**What is needed**. Print exactly the lines below between the line holding "Mon Compte (274, 6)" and the line holding "Marques (339, 186)", inclusive, and nothing more.

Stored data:
☆ ☆ ☆ ☆

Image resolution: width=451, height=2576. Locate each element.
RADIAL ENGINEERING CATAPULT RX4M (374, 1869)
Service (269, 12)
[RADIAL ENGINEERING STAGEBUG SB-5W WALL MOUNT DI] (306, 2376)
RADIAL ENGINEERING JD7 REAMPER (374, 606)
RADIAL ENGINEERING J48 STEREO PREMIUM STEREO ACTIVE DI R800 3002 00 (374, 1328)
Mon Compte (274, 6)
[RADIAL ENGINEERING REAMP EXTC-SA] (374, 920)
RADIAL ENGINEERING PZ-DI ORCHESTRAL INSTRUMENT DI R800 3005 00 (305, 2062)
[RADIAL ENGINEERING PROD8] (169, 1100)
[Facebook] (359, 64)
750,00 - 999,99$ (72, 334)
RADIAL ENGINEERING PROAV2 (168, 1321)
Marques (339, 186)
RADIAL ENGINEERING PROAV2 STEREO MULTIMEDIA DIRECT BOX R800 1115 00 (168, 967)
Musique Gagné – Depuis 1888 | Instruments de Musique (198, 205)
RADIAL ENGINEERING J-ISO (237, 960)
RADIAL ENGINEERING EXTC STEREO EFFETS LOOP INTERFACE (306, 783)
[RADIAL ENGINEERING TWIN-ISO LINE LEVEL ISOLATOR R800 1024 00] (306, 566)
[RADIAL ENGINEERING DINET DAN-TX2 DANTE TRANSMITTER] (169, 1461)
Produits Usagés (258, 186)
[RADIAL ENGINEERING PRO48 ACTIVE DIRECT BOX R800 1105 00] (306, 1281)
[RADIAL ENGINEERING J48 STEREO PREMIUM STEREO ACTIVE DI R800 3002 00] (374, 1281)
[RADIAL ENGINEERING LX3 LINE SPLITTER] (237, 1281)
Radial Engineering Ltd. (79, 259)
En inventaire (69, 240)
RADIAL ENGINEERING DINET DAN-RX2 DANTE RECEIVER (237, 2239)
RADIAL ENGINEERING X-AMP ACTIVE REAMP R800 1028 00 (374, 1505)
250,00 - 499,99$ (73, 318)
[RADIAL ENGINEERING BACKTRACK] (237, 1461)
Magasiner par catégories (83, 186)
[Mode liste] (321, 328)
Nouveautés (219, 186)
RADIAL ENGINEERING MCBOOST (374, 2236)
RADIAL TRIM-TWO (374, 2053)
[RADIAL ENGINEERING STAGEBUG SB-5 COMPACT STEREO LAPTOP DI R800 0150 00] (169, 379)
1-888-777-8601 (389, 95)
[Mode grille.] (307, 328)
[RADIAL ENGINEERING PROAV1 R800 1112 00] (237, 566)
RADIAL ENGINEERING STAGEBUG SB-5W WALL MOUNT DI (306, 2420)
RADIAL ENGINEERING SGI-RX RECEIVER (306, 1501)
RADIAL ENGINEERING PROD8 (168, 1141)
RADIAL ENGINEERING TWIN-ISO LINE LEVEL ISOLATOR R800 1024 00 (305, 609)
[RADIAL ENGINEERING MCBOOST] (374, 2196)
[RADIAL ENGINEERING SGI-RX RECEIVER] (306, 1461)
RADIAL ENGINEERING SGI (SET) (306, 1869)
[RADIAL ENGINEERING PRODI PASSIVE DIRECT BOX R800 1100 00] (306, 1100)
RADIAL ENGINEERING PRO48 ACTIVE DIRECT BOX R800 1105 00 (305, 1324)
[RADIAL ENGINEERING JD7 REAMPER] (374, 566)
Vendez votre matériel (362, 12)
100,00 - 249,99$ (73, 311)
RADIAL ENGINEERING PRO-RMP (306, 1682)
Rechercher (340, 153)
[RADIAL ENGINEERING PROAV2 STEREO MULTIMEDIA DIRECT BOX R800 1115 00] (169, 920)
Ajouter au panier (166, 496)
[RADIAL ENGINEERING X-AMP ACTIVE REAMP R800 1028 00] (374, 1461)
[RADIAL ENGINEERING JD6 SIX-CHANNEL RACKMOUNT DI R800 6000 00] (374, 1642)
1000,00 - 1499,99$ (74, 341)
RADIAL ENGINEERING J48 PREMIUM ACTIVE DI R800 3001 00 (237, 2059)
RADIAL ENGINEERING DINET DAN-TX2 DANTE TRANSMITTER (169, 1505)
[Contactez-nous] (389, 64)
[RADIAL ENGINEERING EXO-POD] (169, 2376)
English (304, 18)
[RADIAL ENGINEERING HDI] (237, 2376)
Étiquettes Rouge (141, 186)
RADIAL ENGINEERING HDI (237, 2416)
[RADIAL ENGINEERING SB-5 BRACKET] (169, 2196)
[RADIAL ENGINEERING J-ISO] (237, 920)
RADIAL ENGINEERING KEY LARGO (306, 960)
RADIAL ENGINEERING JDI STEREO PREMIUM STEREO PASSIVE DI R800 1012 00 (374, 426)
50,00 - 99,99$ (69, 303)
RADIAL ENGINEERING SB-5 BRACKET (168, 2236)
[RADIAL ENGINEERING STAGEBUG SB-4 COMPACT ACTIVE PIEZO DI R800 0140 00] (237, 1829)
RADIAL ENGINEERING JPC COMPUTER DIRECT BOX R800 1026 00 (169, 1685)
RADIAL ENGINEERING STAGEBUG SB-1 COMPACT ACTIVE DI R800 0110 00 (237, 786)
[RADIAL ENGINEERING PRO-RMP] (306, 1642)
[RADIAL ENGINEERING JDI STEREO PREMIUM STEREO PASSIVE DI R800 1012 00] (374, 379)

☆ ☆ ☆ ☆

**Solution to this task**.
Mon Compte (274, 6)
[RADIAL ENGINEERING REAMP EXTC-SA] (374, 920)
RADIAL ENGINEERING PZ-DI ORCHESTRAL INSTRUMENT DI R800 3005 00 (305, 2062)
[RADIAL ENGINEERING PROD8] (169, 1100)
[Facebook] (359, 64)
750,00 - 999,99$ (72, 334)
RADIAL ENGINEERING PROAV2 (168, 1321)
Marques (339, 186)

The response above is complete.